Cavalli Franco · Nationalrat · 2000-03-08
Cavalli Franco · Nationalrat · Tessin · Sozialdemokratische Fraktion · 2000-03-08
Wortprotokoll
Au cours de la procédure d'élimination des divergences, votre commission a longuement discuté, surtout du problème de la suppression de l'obligation de contracter, aspect très important de l'assurance-maladie et sur lequel on a beaucoup discuté dernièrement. Nous avons été confrontés à ce problème pendant deux séances, en écoutant à nouveau des experts et surtout en discutant longtemps avec les représentants de l'administration.

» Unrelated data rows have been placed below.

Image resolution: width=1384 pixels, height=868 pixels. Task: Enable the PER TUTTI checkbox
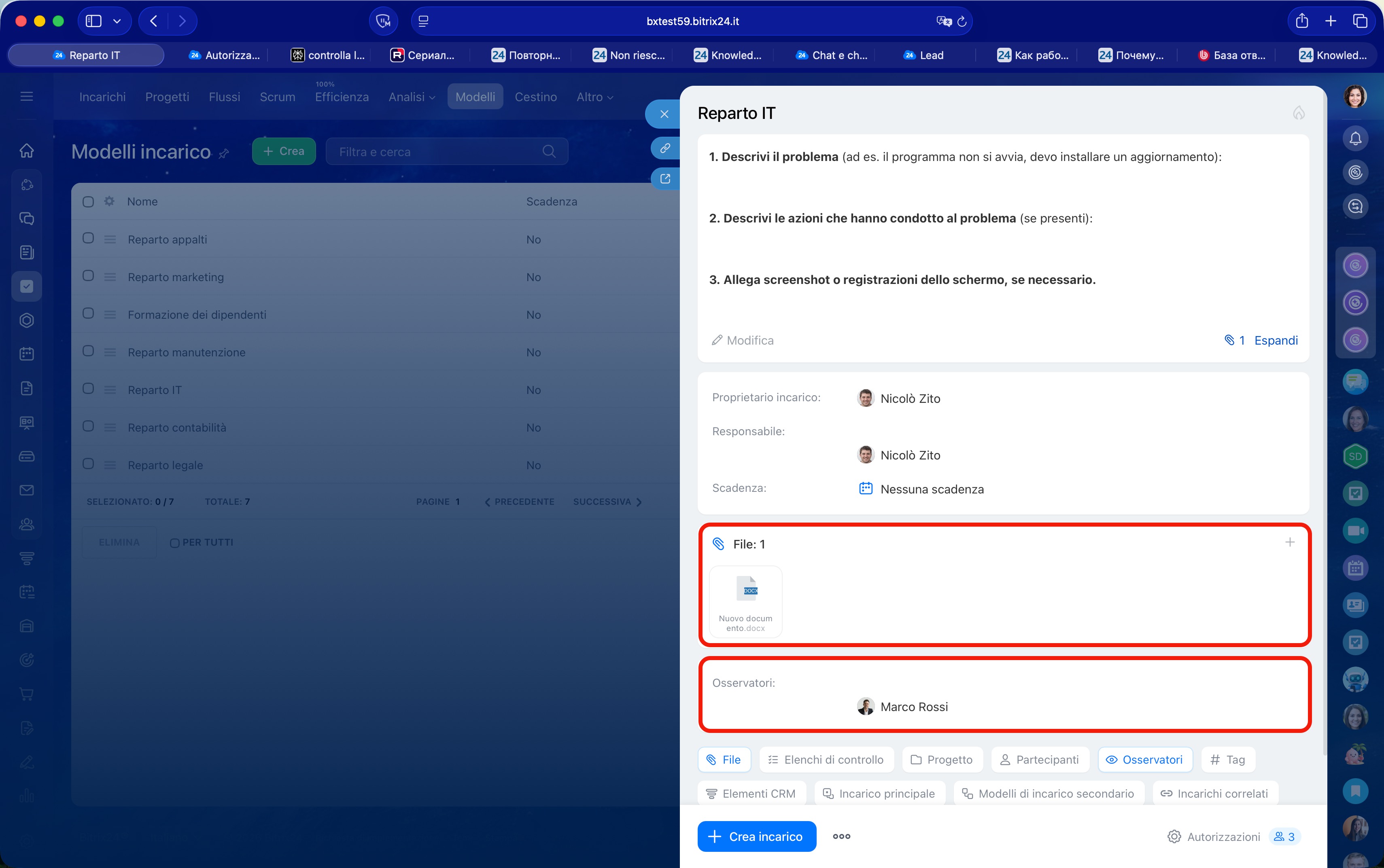(x=174, y=543)
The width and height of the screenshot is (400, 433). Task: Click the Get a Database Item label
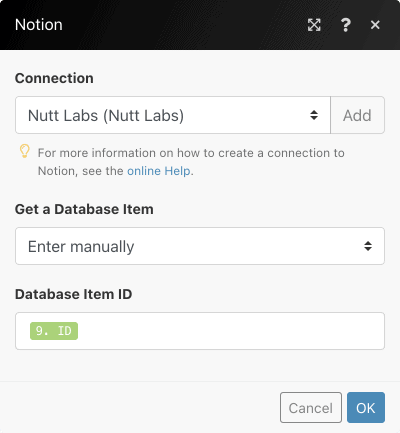click(84, 209)
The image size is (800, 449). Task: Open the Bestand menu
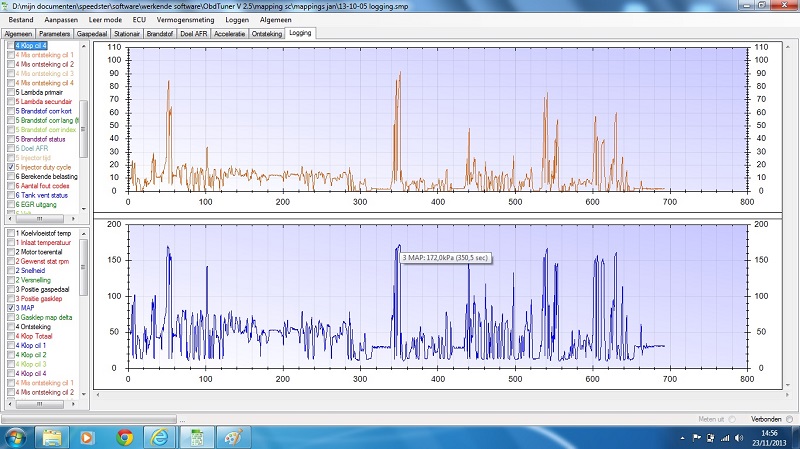pos(18,20)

La commission est absolument convaincue que, aussi en vue de l'application des accords bilatéraux, mais en général pour pouvoir endiguer l'augmentation des coûts dans le secteur de la santé, il est nécessaire d'arriver bientôt à la suppression de l'obligation de contracter. Il est bien évident que c'est dans l'obligation de contracter que réside une des raisons principales qui pousse à l'augmentation des coûts dans le secteur de la santé. D'autre part, nous avons été convaincus, surtout par l'argumentation du Conseil fédéral et de l'administration, que la solution n'est pas tout à fait simple.
Beaucoup d'entre vous se rappellent sûrement que, pendant la dernière législature, nous avions décidé très rapidement de trouver une solution qui donnait au Conseil fédéral le devoir de fixer les règles sur la base desquelles on aurait pu éliminer rapidement l'obligation de contracter. Le Conseil des Etats n'a pas voulu de la solution adoptée par notre Conseil, par 150 voix contre 3. La clause du besoin n'avait pas obtenu une majorité au Conseil des Etats, c'est-à-dire que le Conseil des Etats en était resté à la situation actuelle.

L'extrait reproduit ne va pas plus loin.